In 1941 the world was introduced by Walt Disney to what would become an animated classic. Dumbo showed the world that “the very things that held you down are gonna carry you up and up and up.” Now nearly eight decades later, Disney returns to the story of Dumbo. Under the direction of Tim Burton, Dumbo returns to the big top and the big screen in a movie that builds off the original animated classic.
Unlike many Disney animated movies that have been made into live-action films, this movie is not a retelling of the exact same story. Instead, Tim Burton uses the original version as a jumping off point before telling a new story about Dumbo. The result, while not unpredictable, is charming and will tug at the heart. This doesn’t necessarily mean there will be tears. It does mean that this story is heartwarming and packed with cute moments. The result is an enjoyable movie that has Disney charm. It isn’t an amazing story but it is enjoyable enough.
Dumbo looked much better on the screen than I was expecting. With a movie that relies so heavily on digital effects, there is always a risk of it not looking real enough. However, the stylistic choices made by Mr. Burton made this not an issue for the most part. There were a couple of moments that things felt a little too digital. Thankfully, the title character really looked good through most of the movie. The movie really does look pretty through most of it and is enjoyable to watch.

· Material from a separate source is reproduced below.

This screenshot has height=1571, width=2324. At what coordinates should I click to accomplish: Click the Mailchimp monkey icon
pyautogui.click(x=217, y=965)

The cast in Dumbo really was a nice collection of talent. From the live actors to the digital ones, everything seemed to make sense. In fact, it is one of the strongest elements of the film. While there really aren’t a lot of surprises in this movie, there also aren’t really any major mistakes. They are all consistent as well. While there isn’t anything that really blew me away during this movie, everything was decent as well. Danny DeVito was incredibly entertaining throughout the film and ended up being one of my favorite characters. The leads were also quite enjoyable but there was a charm that DeVito brought to his character. Alan Arkin’s role was also entertaining.
As is quite common with Tim Burton films, Danny Elfman wrote the score accompanying Dumbo. The soundtrack Elfman wrote for this film is enjoyable and blends wonderfully. This should come as no surprise Elfman and Burton have worked together for over three decades. While most of the music is original, there are moments that reference back to the original 1941 film.
Dumbo returns to the big screen and is an enjoyable return to the story. The movie is an enjoyable one and does a nice job of using the original story as a starting point instead of just retelling it. Because of this, it didn’t feel like watching a remake. This is a good movie. It’s not a great movie though. I’m not entirely sure there was much that could be done to make it a great movie. However, that isn’t necessarily a bad thing. It is a heartwarming movie that was enjoyable from the beginning to the end. It has some cute nods to the original movie and other Tim Burton films throughout so keep your eyes open. Dumbo is a fun movie that may not be the greatest live-action remake Disney has done, but it is a very sweet one. In fact, it might be Tim Burton’s sweetest film made to date. Dumbo gets a hat tip. It’s definitely worth watching. It won’t blow you away but you will enjoy it!